Coimbra

PSD demite-se da União de Freguesias de São Martinho do Bispo e Ribeira de Frades

10 de abril de 2026 às 15 h05

O PSD de Coimbra anunciou a sua demissão da Assembleia de Freguesia de São Martinho do Bispo e Ribeira de Frades.

Em comunicado, os social-democratas referem que a “teimosia da Presidente paralisa a freguesia e torna inevitável a nossa demissão” e denunciam “o bloqueio que se vive na União de Freguesias de São Martinho do Bispo e Ribeira de Frades”.

“Durante semanas, as forças da oposição eleitas (como a coligação que o PSD integra) fizeram todos os esforços para encontrar uma solução. Houve abertura, propostas concretas e até disponibilidade para ceder lugares no executivo. Sempre com um único objetivo: garantir a estabilidade, respeitando a vontade dos eleitores da União de Freguesias e, com isso, respeitar a democracia”, sublinham.
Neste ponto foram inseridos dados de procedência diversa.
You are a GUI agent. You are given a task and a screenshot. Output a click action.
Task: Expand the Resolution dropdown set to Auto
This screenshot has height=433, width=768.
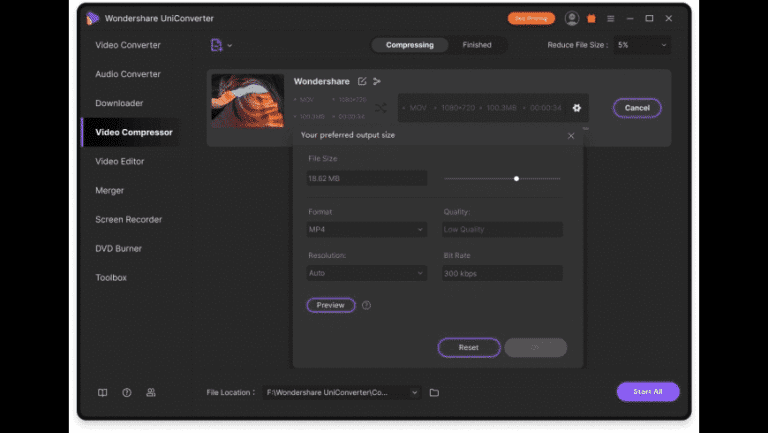367,273
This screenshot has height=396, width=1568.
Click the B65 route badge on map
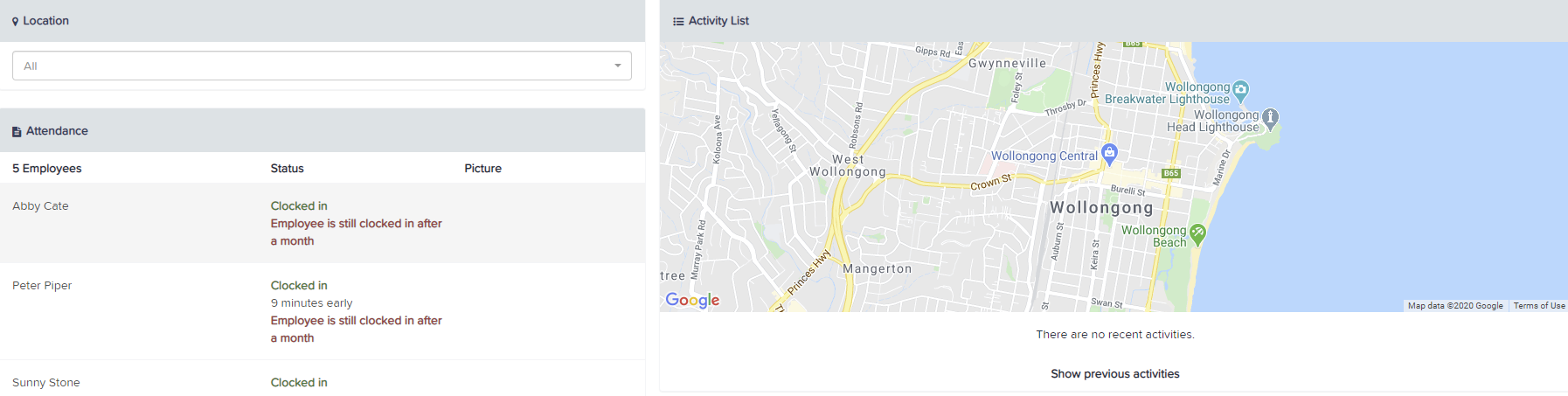coord(1171,173)
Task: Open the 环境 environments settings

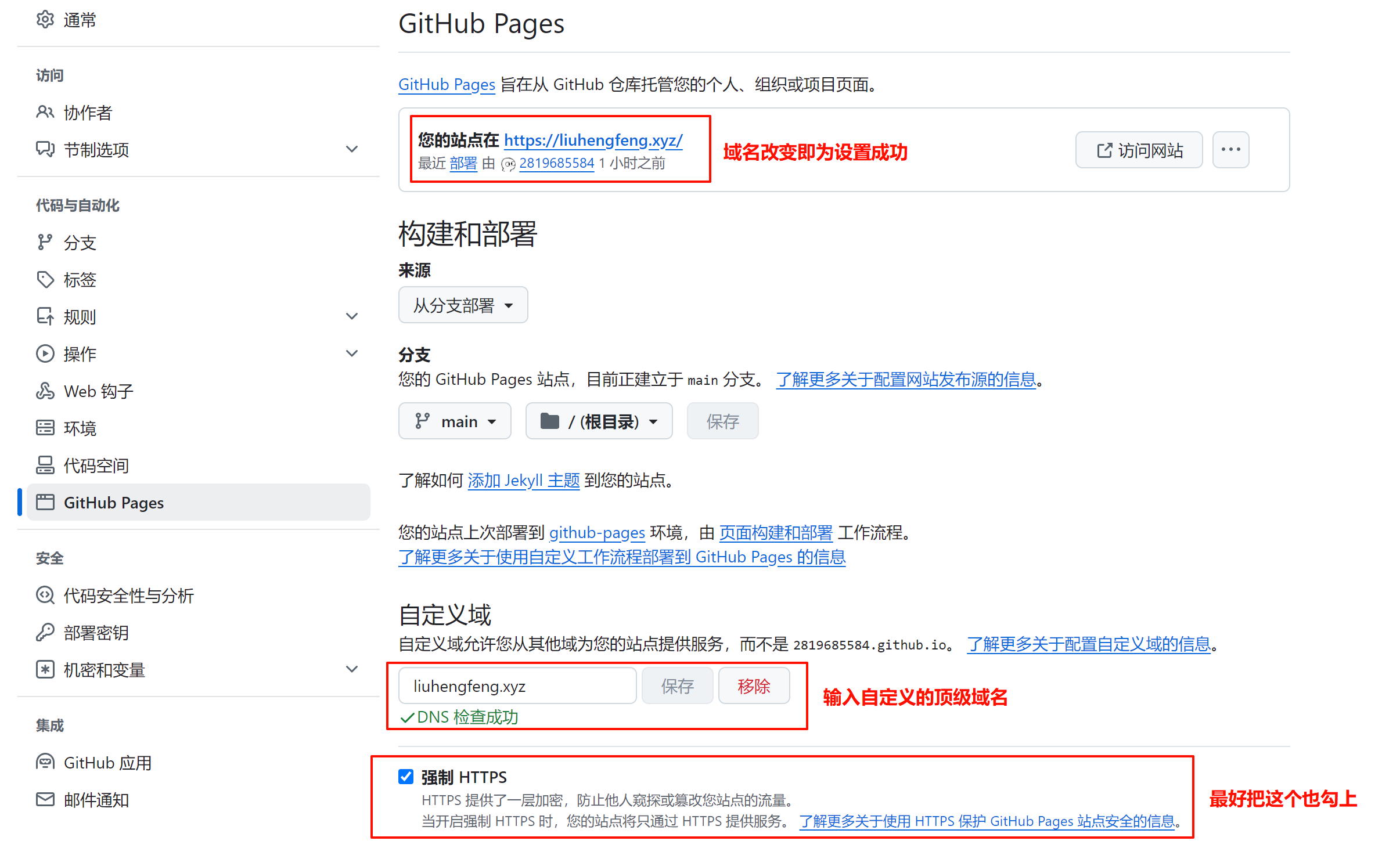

“A resposta da atual Presidente Socialista foi sempre a mesma, recusa, inflexibilidade e total bloqueio ao entendimento, num tom de autoritarismo”, acrescenta o documento.

| Mais informação na edição de amanhã do DIÁRIO AS BEIRAS

2 Comentários

  1. Miguel Coimbra diz:

    Desculpem mas aqui a teimosia e bloqueio é da coligação PSD-UPA.
    Os eleitores votaram para a ASSEMBLEIA de Freguesia, onde os lugares são distribuidos pelo método de Hondt de acordo com os votos. Nada de anormal aqui. Para a JUNTA de Freguesia em lado nenhum diz que é pelo método de Hondt. Se o (ou neste caso a) Presidente vai executar o que a ASSEMBLEIA decide, tem de ser com pessoas da sua confiança. É obvio que aqui ter secretário e tesoureiro da sua confiança política é praticamente obrigatório. Veja-se por isso país fora casos de empate (até empates a 3 partidos) em número de lugares na ASSEMBLEIA e ha executivos da JUNTA compostos por um só partido.

  2. Miguel diz:

    Veja-se o exemplo de
    – Maiorca – Chega 3, PSD 3, PS 3, TODO o executivo do Chega
    – Mirandela – PS 6 , oposição 7, TODO o executivo do PS
    – Carregado – PS 6, oposição 7
    e muitos outros onde a intenção da lei que é dar ao Presidente da Junta a escolha do executivo e à oposição apenas alguma afinação ligeira funcionou.

    Desde já afirmo que não votei em nenhum dos 3 partidos envolvidos mas se houver novas eleições terei de votar na Presidente da Junta legalmente eleita atualmente. Golpes de Estado na freguesia, não! Deixem governar quem ganhou e depois, se houver razao de queixa, podem fazer cair em sede própria no momento certo. Agora golpes de Estado antes de dar uma hipótese, NÃO!